* [SET TASK 1]
Answer these from the movie review:
(a) What car does the character played by Dennis Quaid give Butler to borrow?
(b) Which newspaper ran the article about Butler's role in this movie?
(c) Which actor is connected to "Burn" as an executive producer?
* [SET TASK 2] Reproduce the movie review word for word, everything from "HALF A MARX" down to "of his life.".

* [SOURCE TEXT]
Butler stars as a former soccer star who is now down in the dumps and struggling financially. He doesn’t have a job and is living in someone’s carriage house, the rent of which he’s yet to pay. But he makes some effort at being in the life of his young son by ex-wife Biel. One day, he finds himself recruited to be his son’s new soccer coach. There he has all kinds of parents tugging at him for one thing or another. Dennis Quaid plays a wealthy businessman who wants his daughter to sing the National Anthem before games and his son to play more. He lavishes Butler money and a Ferrari to borrow. His wife, played by Uma Thurman, as well as two other soccer moms–an annoying Judy Greer and a creepy Catherine Zeta-Jones–try to sleep with him (and the latter two succeed at that). But, soon, Butler learns that his ex–with whom he’s still in love–is getting remarried. And, finally, he begins to grow up, just as he’s also on his way to a job with ESPN.
This wasn’t as bad as I thought it would be and could have been a lot worse. But it’s bad enough. The jokes in this are gross, flat, and stupid. And not funny. And there’s nothing new here. If there is anything redeeming, it’s the relationship between the father and his son, when the father begins to grow up and eventually does the right things. But that wasn’t enough to redeem this disaster which seems like a movie best reserved for the movie pet cemeteries of January and August, not the holiday big movie month of December.
I recently read a Wall Street Journal article about Butler’s role in this movie, which asked, “Can an actor come back from playing a dad?” The question they should have asked: “Can an actor come back from playing crappy roles in crappier movies?” Judging on Butler’s career of dud after dud, the answer seems to be a resounding, “NO.”
HALF A MARX
* “Burn“: This documentary about Detroit firemen (I refuse to use the politically correct “firefighters”–there ain’t a single woman in this, either, and she couldn’t do the job, a point that is strangely missing from this flick) has actor Denis Leary connected to it as an executive producer. One the one hand, it is interesting in terms of what firemen go through on a regular basis. For example, it’s quite obvious–but something I never thought of, that firemen regularly get struck with bath tubs that fall through the floors of burning buildings. That’s rough. Also rough is getting hit by falling bricks, as one fireman does, and he loses most mobility in his lower extremities, sentenced to a wheelchair for most of the rest of his life.

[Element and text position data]
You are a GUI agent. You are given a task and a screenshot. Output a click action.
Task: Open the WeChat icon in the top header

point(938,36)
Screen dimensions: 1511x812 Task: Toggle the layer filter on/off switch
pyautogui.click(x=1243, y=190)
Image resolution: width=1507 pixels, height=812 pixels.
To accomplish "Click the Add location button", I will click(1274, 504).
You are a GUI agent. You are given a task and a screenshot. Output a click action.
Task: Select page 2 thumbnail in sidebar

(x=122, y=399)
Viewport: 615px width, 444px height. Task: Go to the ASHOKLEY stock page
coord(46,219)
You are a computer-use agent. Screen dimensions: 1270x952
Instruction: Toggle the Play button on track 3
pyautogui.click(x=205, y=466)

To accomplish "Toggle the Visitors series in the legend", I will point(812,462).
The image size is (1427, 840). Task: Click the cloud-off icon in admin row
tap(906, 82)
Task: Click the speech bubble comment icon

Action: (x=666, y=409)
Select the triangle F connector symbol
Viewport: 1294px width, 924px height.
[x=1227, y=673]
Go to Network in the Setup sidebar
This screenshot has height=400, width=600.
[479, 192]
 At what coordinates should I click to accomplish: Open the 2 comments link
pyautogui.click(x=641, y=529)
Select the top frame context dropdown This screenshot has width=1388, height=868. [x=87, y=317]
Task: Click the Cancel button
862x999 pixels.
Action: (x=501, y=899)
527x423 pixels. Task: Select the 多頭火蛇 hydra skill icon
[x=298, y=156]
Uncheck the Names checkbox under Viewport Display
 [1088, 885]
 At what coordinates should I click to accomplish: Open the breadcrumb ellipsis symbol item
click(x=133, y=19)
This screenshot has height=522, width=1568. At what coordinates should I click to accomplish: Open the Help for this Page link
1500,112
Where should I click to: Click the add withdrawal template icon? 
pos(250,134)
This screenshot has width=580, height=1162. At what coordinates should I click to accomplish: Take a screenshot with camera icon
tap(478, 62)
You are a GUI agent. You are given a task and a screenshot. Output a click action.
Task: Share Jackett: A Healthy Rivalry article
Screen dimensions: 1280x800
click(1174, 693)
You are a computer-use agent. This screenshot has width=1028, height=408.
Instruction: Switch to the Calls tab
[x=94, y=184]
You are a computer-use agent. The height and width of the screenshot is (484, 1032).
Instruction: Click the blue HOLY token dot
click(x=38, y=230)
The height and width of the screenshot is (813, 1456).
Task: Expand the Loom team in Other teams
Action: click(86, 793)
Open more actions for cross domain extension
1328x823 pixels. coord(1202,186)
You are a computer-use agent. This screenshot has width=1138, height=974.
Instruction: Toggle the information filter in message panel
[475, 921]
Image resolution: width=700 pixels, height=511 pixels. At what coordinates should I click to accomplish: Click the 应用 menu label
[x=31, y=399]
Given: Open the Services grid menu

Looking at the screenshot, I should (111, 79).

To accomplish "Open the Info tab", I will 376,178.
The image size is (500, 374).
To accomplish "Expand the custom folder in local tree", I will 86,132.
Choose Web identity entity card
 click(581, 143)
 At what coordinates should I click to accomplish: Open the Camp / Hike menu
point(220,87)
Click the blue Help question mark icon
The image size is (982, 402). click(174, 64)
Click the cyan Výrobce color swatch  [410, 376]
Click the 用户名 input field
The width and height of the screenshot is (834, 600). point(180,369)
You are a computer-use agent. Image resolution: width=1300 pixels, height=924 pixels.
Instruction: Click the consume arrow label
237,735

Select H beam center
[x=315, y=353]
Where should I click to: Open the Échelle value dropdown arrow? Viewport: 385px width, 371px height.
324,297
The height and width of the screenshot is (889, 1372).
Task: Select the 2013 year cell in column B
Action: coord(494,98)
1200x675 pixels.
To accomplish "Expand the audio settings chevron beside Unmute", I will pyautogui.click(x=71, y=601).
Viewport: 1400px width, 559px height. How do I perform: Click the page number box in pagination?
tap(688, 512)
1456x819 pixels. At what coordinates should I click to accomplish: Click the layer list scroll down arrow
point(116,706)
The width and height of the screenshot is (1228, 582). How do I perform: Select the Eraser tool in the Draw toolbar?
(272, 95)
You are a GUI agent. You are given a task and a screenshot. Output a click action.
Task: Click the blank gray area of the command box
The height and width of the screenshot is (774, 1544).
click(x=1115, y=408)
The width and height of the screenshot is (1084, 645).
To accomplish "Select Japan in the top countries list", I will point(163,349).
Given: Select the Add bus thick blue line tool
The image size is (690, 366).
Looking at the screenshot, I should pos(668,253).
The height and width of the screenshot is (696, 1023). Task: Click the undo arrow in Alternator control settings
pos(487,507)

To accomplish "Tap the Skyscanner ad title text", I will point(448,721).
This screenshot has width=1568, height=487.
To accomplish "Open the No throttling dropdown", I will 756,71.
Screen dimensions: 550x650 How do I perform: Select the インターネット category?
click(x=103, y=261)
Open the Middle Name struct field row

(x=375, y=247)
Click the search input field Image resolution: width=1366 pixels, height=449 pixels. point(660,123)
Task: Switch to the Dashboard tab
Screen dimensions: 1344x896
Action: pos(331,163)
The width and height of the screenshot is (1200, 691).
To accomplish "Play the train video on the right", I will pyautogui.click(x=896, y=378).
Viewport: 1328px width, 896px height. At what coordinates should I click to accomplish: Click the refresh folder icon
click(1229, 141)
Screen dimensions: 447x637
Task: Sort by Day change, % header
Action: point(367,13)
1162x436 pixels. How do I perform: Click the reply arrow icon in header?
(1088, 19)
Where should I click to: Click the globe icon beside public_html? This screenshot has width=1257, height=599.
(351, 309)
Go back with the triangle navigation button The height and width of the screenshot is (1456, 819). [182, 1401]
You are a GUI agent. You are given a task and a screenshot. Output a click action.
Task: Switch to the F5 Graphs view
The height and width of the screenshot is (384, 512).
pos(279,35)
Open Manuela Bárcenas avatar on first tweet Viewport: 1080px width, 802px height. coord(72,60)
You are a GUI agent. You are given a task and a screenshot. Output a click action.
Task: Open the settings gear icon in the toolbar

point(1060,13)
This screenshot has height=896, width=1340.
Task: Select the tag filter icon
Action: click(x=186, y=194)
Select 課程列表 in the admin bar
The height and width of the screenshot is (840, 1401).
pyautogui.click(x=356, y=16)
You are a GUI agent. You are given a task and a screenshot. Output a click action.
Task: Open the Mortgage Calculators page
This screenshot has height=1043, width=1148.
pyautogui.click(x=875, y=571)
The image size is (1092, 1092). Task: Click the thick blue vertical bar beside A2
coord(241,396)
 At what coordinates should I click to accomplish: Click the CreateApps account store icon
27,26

* [EXERCISE SOLUTION 1]
(a) A Ferrari
(b) The Wall Street Journal
(c) Denis Leary

* [EXERCISE SOLUTION 2]
HALF A MARX
* “Burn“: This documentary about Detroit firemen (I refuse to use the politically correct “firefighters”–there ain’t a single woman in this, either, and she couldn’t do the job, a point that is strangely missing from this flick) has actor Denis Leary connected to it as an executive producer. One the one hand, it is interesting in terms of what firemen go through on a regular basis. For example, it’s quite obvious–but something I never thought of, that firemen regularly get struck with bath tubs that fall through the floors of burning buildings. That’s rough. Also rough is getting hit by falling bricks, as one fireman does, and he loses most mobility in his lower extremities, sentenced to a wheelchair for most of the rest of his life.